_What this task involves_
Replace "browser reload button" with "browser refresh button" throughout the listing below, and reproduce every other line unchanged.

--- start Supplied records ---

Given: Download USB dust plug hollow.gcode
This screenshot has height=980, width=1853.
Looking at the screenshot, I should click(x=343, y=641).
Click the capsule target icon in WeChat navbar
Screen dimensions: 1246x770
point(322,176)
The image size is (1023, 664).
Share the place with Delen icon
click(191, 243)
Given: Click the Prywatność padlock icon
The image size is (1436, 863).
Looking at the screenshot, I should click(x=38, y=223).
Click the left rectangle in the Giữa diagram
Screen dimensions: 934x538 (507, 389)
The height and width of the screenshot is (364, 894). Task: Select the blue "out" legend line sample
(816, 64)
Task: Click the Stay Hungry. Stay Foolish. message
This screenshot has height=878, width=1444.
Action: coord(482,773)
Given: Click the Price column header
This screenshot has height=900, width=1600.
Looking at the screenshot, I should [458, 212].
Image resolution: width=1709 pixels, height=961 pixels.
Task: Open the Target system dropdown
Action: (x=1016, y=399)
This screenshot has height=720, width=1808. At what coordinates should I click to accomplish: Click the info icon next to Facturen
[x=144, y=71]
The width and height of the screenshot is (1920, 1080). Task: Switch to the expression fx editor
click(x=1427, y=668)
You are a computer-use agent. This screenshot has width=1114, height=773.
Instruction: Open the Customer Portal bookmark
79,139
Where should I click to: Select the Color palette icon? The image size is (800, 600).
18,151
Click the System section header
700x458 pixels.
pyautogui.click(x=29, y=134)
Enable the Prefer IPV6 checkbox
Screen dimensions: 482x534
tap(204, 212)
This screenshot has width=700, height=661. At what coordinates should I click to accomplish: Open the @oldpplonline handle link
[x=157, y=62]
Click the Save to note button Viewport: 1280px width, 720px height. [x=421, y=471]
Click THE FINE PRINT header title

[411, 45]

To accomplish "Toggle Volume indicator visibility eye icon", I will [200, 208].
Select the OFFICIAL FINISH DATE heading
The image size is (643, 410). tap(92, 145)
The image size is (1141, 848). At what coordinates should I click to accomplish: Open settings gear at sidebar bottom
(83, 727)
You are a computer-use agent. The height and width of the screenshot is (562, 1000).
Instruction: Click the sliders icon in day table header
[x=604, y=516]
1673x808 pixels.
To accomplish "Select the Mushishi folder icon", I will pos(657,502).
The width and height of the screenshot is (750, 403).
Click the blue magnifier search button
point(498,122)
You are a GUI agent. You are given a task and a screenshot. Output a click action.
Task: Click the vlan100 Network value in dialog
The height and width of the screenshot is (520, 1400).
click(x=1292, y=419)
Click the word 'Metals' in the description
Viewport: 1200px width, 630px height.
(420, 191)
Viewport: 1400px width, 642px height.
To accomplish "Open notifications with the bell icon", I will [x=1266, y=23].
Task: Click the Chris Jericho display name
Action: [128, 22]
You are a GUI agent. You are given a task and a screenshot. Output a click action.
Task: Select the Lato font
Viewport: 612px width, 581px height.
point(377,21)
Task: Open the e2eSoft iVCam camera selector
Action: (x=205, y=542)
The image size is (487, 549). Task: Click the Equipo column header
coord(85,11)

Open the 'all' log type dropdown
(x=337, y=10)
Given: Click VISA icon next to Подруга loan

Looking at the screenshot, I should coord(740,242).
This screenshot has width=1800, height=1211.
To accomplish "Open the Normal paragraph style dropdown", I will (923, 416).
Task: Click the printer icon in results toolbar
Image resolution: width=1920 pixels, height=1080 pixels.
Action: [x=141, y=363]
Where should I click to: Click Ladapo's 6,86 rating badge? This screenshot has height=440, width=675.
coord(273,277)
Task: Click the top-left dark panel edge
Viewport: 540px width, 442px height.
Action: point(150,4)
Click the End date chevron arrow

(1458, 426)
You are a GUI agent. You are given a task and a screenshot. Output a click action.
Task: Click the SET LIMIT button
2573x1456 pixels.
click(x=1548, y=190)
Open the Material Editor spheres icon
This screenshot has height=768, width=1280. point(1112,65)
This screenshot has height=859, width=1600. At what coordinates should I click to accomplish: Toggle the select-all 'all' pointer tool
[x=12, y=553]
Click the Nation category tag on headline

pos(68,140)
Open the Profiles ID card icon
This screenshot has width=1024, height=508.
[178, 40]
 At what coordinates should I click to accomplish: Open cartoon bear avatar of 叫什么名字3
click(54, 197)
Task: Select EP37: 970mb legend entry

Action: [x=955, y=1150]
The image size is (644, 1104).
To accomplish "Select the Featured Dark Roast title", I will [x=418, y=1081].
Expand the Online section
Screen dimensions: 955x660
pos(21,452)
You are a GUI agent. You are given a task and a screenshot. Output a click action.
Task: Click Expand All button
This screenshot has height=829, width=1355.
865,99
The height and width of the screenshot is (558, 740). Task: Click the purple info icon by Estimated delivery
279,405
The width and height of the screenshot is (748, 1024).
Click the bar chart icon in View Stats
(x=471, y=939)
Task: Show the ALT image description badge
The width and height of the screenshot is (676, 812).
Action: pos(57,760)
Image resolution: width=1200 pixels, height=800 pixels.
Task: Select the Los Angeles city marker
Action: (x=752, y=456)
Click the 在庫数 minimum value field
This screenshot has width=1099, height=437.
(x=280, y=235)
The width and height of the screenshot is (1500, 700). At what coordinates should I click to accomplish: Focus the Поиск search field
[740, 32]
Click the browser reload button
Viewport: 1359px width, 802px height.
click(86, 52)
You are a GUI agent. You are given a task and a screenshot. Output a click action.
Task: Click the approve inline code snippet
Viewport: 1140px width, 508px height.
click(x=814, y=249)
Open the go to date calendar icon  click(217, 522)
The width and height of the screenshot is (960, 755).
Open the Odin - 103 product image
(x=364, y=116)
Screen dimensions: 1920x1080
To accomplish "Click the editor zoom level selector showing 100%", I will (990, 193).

--- end Supplied records ---

_Output for this exercise_
Given: Download USB dust plug hollow.gcode
This screenshot has height=980, width=1853.
Looking at the screenshot, I should click(x=343, y=641).
Click the capsule target icon in WeChat navbar
Screen dimensions: 1246x770
point(322,176)
The image size is (1023, 664).
Share the place with Delen icon
click(191, 243)
Given: Click the Prywatność padlock icon
The image size is (1436, 863).
Looking at the screenshot, I should click(x=38, y=223).
Click the left rectangle in the Giữa diagram
Screen dimensions: 934x538 (507, 389)
The height and width of the screenshot is (364, 894). Task: Select the blue "out" legend line sample
(816, 64)
Task: Click the Stay Hungry. Stay Foolish. message
This screenshot has height=878, width=1444.
Action: coord(482,773)
Given: Click the Price column header
This screenshot has height=900, width=1600.
Looking at the screenshot, I should [458, 212].
Image resolution: width=1709 pixels, height=961 pixels.
Task: Open the Target system dropdown
Action: (x=1016, y=399)
This screenshot has height=720, width=1808. At what coordinates should I click to accomplish: Click the info icon next to Facturen
[x=144, y=71]
The width and height of the screenshot is (1920, 1080). Task: Switch to the expression fx editor
click(x=1427, y=668)
You are a computer-use agent. This screenshot has width=1114, height=773.
Instruction: Open the Customer Portal bookmark
79,139
Where should I click to: Select the Color palette icon? The image size is (800, 600).
18,151
Click the System section header
700x458 pixels.
pyautogui.click(x=29, y=134)
Enable the Prefer IPV6 checkbox
Screen dimensions: 482x534
tap(204, 212)
This screenshot has width=700, height=661. At what coordinates should I click to accomplish: Open the @oldpplonline handle link
[x=157, y=62]
Click the Save to note button Viewport: 1280px width, 720px height. [x=421, y=471]
Click THE FINE PRINT header title

[411, 45]

To accomplish "Toggle Volume indicator visibility eye icon", I will [200, 208].
Select the OFFICIAL FINISH DATE heading
The image size is (643, 410). tap(92, 145)
The image size is (1141, 848). At what coordinates should I click to accomplish: Open settings gear at sidebar bottom
(83, 727)
You are a computer-use agent. The height and width of the screenshot is (562, 1000).
Instruction: Click the sliders icon in day table header
[x=604, y=516]
1673x808 pixels.
To accomplish "Select the Mushishi folder icon", I will pos(657,502).
The width and height of the screenshot is (750, 403).
Click the blue magnifier search button
point(498,122)
You are a GUI agent. You are given a task and a screenshot. Output a click action.
Task: Click the vlan100 Network value in dialog
The height and width of the screenshot is (520, 1400).
click(x=1292, y=419)
Click the word 'Metals' in the description
Viewport: 1200px width, 630px height.
(420, 191)
Viewport: 1400px width, 642px height.
To accomplish "Open notifications with the bell icon", I will [x=1266, y=23].
Task: Click the Chris Jericho display name
Action: [128, 22]
You are a GUI agent. You are given a task and a screenshot. Output a click action.
Task: Select the Lato font
Viewport: 612px width, 581px height.
point(377,21)
Task: Open the e2eSoft iVCam camera selector
Action: (x=205, y=542)
The image size is (487, 549). Task: Click the Equipo column header
coord(85,11)

Open the 'all' log type dropdown
(x=337, y=10)
Given: Click VISA icon next to Подруга loan

Looking at the screenshot, I should coord(740,242).
This screenshot has width=1800, height=1211.
To accomplish "Open the Normal paragraph style dropdown", I will (923, 416).
Task: Click the printer icon in results toolbar
Image resolution: width=1920 pixels, height=1080 pixels.
Action: [x=141, y=363]
Where should I click to: Click Ladapo's 6,86 rating badge? This screenshot has height=440, width=675.
coord(273,277)
Task: Click the top-left dark panel edge
Viewport: 540px width, 442px height.
Action: point(150,4)
Click the End date chevron arrow

(1458, 426)
You are a GUI agent. You are given a task and a screenshot. Output a click action.
Task: Click the SET LIMIT button
2573x1456 pixels.
click(x=1548, y=190)
Open the Material Editor spheres icon
This screenshot has height=768, width=1280. point(1112,65)
This screenshot has height=859, width=1600. At what coordinates should I click to accomplish: Toggle the select-all 'all' pointer tool
[x=12, y=553]
Click the Nation category tag on headline

pos(68,140)
Open the Profiles ID card icon
This screenshot has width=1024, height=508.
[178, 40]
 At what coordinates should I click to accomplish: Open cartoon bear avatar of 叫什么名字3
click(54, 197)
Task: Select EP37: 970mb legend entry

Action: [x=955, y=1150]
The image size is (644, 1104).
To accomplish "Select the Featured Dark Roast title", I will [x=418, y=1081].
Expand the Online section
Screen dimensions: 955x660
pos(21,452)
You are a GUI agent. You are given a task and a screenshot. Output a click action.
Task: Click Expand All button
This screenshot has height=829, width=1355.
865,99
The height and width of the screenshot is (558, 740). Task: Click the purple info icon by Estimated delivery
279,405
The width and height of the screenshot is (748, 1024).
Click the bar chart icon in View Stats
(x=471, y=939)
Task: Show the ALT image description badge
The width and height of the screenshot is (676, 812).
Action: pos(57,760)
Image resolution: width=1200 pixels, height=800 pixels.
Task: Select the Los Angeles city marker
Action: (x=752, y=456)
Click the 在庫数 minimum value field
This screenshot has width=1099, height=437.
(x=280, y=235)
The width and height of the screenshot is (1500, 700). At what coordinates should I click to accomplish: Focus the Поиск search field
[740, 32]
Click the browser refresh button
Viewport: 1359px width, 802px height.
click(86, 52)
You are a GUI agent. You are given a task and a screenshot. Output a click action.
Task: Click the approve inline code snippet
Viewport: 1140px width, 508px height.
click(x=814, y=249)
Open the go to date calendar icon  click(217, 522)
The width and height of the screenshot is (960, 755).
Open the Odin - 103 product image
(x=364, y=116)
Screen dimensions: 1920x1080
To accomplish "Click the editor zoom level selector showing 100%", I will (990, 193).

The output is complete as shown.